Statistical techniques are used in both the above scenarios. Statistics refers to the various math concepts that are applied on data to help understand the data.
There are very few things which we know, which are not capable of being reduc’d to a Mathematical Reasoning, ... and where a Mathematical Reasoning can be had, it’s as great folly to make use of any other, as to grope for a thing in the dark when you have a Candle standing by you
John Arburhnot (1692)
Statistical methods can be divided into:
- Inferential Statistics - applied when you already have a hypothesis and want to test your hypothesis using advanced models. With inferential statistics, you are trying to reach conclusions that extend beyond the sample data on hand; perhaps the entire population.

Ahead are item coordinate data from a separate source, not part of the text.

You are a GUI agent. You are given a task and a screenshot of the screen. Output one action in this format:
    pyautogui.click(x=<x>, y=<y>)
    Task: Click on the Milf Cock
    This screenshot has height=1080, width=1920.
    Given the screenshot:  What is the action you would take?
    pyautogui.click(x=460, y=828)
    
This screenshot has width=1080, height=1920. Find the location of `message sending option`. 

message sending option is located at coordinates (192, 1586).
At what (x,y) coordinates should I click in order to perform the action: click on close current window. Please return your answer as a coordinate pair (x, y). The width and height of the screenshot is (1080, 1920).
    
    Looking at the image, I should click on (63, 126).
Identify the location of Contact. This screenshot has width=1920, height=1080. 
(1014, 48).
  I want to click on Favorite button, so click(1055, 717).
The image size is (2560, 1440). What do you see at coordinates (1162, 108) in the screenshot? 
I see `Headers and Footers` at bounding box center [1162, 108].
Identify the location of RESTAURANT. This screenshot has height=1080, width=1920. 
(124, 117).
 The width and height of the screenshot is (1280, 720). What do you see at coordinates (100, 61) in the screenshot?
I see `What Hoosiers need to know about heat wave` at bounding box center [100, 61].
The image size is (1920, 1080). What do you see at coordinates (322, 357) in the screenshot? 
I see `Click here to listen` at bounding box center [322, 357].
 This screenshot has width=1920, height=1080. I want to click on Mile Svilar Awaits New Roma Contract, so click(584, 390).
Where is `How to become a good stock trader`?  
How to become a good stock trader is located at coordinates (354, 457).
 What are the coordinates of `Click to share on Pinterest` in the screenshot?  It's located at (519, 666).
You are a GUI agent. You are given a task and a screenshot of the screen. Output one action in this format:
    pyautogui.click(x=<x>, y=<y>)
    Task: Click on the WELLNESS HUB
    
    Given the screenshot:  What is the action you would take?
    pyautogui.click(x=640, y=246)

You may make judgements or infer outcomes based on your hypothesis testing with advanced models.
- Descriptive Statistics - applied when you are trying to explore data with neither a hypothesis nor a concrete evidence for any hypothesis in mind. You start the journey with descriptive summaries and charts and try to discover if there is any hidden hypothesis that you can extract.
Inferential Statistical Techniques are enormous and is beyond the scope of this eBook. However, you will learn some key concepts in data collection when you already have a Hypothesis.
In this eBook, you will learn some basic Descriptive Statistical techniques used in Exploratory Data Analytics (EDA) to help a budding Data Analyst come up to speed.